R2# show interface gi0/0
GigabitEthernet0/0 is up, line protocol is up 
  Hardware is AmdP2, address is 000a.dead.beef (bia 000a.dead.beef)
  Internet address is 172.17.1.252/24
  MTU 1500 bytes, BW 10000 Kbit, DLY 1000 usec, 
     reliability 255/255, txload 1/255, rxload 1/255
  Encapsulation ARPA, loopback not set
  Keepalive set (10 sec)
  ARP type: ARPA, ARP Timeout 04:00:00       <--------------

Therefore, S2 starts flooding PC1's iSCSI traffic after five minutes.

HSRP_Broken_02

Best Answer

The simple answer is to make the CAM timer equal or slightly longer than the corresponding interface ARP timer, but there are at least three different options to select from...

Option 1: Lower all interface ARP Timers

This option works best if you have a decent-sized layer2 switched network, a reasonable number of ARP entries and few routed interfaces. This method also is preferable if you like to see PC mac entries age out of the topology quickly.

  • On all IOS ethernet interfaces facing an ethernet switch: arp timeout 240
  • On all IOS ethernet interfaces facing an ethernet switch: hold-queue 200 in and hold-queue 200 out to avoid dropping ARP packets during periodic ARP-refreshes (these limits could be higher, or lower depending on how many ARP refreshes you think that you'll need to handle at once). If you are adjusting Selective Packet Discard values, then you should follow the guidelines in the paper I linked.
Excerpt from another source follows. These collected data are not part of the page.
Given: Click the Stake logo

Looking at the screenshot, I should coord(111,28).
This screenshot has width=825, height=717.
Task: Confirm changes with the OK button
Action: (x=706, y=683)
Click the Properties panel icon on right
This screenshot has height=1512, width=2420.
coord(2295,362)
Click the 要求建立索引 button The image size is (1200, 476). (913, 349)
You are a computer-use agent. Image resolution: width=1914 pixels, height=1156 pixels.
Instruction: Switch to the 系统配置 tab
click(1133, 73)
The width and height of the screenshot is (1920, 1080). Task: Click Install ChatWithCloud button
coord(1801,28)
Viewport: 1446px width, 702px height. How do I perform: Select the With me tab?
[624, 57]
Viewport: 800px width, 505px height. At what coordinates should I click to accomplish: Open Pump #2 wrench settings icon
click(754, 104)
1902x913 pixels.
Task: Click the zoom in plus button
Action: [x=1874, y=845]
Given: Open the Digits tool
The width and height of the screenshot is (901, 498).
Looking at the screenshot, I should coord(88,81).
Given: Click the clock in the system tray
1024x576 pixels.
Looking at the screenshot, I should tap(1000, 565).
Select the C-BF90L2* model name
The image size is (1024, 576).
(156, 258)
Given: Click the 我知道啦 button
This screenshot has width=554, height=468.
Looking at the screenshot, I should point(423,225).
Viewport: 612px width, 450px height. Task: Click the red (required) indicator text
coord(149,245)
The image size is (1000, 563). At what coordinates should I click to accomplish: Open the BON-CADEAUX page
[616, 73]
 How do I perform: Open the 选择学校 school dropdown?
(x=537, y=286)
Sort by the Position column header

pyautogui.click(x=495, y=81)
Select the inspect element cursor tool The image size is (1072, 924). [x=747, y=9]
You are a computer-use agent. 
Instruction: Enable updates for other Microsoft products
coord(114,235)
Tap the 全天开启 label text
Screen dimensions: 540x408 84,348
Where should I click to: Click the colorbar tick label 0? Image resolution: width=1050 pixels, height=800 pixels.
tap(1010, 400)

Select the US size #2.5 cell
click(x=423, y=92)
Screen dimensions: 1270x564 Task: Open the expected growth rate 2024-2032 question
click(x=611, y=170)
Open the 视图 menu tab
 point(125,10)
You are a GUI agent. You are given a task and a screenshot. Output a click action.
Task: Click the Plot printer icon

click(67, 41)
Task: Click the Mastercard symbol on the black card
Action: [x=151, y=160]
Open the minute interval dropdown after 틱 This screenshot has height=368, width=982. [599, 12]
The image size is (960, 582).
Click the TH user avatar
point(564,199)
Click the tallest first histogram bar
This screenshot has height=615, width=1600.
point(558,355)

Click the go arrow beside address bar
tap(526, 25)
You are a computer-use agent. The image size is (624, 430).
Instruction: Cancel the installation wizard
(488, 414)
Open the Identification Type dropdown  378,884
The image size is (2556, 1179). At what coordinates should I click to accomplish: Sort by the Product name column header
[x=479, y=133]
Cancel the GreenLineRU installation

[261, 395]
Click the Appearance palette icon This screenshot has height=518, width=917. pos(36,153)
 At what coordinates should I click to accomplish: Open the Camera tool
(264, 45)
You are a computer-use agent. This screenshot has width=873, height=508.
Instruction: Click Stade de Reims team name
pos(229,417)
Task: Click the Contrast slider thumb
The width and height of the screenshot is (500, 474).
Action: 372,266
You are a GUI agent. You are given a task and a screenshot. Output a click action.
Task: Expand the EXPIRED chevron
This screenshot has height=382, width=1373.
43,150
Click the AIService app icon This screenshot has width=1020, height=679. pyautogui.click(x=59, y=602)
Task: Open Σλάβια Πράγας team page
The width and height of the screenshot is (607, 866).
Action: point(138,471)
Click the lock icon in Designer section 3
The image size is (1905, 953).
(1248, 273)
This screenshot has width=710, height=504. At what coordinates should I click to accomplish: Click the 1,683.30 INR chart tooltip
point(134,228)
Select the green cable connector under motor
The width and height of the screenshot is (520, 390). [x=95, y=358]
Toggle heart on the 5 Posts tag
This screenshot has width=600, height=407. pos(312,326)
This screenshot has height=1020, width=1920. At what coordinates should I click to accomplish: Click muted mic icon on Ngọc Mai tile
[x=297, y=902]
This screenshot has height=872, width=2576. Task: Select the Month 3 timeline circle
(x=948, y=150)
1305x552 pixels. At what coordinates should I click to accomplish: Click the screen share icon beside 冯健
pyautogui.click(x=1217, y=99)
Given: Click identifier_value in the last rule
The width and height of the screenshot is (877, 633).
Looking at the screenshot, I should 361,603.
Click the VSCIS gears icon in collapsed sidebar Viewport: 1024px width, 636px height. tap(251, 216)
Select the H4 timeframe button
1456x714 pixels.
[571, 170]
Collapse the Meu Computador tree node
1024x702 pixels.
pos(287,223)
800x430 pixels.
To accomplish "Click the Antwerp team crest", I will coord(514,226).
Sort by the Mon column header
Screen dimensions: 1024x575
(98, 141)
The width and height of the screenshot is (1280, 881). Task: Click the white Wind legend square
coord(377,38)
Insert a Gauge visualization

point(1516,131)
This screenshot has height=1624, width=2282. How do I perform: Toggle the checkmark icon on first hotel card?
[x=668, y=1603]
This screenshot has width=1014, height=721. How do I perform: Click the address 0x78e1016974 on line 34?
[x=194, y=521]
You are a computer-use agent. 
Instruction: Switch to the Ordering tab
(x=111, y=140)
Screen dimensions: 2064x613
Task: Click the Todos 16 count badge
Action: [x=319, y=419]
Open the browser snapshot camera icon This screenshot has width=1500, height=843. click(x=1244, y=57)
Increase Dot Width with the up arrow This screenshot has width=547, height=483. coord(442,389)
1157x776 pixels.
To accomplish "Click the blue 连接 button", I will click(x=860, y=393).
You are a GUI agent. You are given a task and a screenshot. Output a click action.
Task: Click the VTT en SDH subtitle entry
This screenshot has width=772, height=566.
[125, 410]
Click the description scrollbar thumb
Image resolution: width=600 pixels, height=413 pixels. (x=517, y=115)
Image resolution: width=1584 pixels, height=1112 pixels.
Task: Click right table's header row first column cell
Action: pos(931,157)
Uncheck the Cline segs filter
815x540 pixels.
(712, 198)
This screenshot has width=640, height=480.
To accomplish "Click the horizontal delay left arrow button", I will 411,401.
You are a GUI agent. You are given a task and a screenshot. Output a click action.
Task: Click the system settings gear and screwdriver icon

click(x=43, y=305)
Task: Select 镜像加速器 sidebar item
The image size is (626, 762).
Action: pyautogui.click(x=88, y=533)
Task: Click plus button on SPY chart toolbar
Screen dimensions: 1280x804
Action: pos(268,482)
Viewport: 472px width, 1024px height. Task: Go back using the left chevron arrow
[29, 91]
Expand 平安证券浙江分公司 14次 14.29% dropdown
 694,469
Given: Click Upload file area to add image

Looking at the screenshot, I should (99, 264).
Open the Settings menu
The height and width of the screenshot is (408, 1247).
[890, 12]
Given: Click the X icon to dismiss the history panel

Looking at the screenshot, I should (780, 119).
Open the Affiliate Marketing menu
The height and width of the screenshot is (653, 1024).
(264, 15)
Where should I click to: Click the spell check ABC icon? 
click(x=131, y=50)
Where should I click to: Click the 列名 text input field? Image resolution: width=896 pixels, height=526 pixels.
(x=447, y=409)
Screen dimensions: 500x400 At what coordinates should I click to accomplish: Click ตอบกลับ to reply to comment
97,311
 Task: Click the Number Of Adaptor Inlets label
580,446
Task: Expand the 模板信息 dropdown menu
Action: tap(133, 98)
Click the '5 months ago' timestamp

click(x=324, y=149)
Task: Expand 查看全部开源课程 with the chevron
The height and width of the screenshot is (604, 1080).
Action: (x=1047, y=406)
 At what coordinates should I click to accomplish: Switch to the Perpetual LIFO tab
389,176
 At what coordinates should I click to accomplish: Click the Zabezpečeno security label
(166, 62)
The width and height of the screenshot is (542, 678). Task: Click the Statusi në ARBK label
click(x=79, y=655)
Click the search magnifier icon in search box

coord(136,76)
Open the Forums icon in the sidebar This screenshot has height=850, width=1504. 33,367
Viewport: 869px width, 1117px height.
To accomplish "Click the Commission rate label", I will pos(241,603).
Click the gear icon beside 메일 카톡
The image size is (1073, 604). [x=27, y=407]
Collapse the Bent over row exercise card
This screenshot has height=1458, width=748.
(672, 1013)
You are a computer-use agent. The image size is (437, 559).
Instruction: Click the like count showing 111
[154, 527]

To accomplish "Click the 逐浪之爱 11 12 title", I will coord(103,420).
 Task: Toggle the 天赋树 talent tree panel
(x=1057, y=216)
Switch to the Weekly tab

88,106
This forces Cisco IOS to refresh the ARP table within four minutes, if it hasn't happened otherwise for a given ARP entry. The obvious disadvantage is that this doesn't scale well if you have lots of ARP entries... the limits vary by platform. I have used this with a few hundred ARPs per router on Catalyst 4500 / 6500 (the Layer3 SVIs) without any issues.

Option 2: Increase the switch CAM Timers

This option works best if you have a large number of ARP entries (i.e. thousands, such as an intense VMWare environment could see).

  • On all IOS switches: mac address-table aging-time 14400, or mac address-table aging-time 14400 vlan <vlan-id> for any Vlan that is of concern.

This change adjusts timers that most people assume are fixed at 300 seconds (on Cisco IOS), so be sure to include this in continuity docs. The side-effect of this is that CAM table entries linger for 4 hours after the PC is removed (which can be either good or bad, depending on your PoV). If 4 hours is too long, see the next option...

Option 3: Change both the interface ARP timers, and the switch CAM Timers

This option avoids hideously-long CAM timers in Option 2 at the expense of more configuration. You can choose whether you need 900 seconds, 1800 seconds, or whatever... just make sure your CAM and ARP timers match; thus, you will need to configure both Option 1 and Option 2 in your topologies.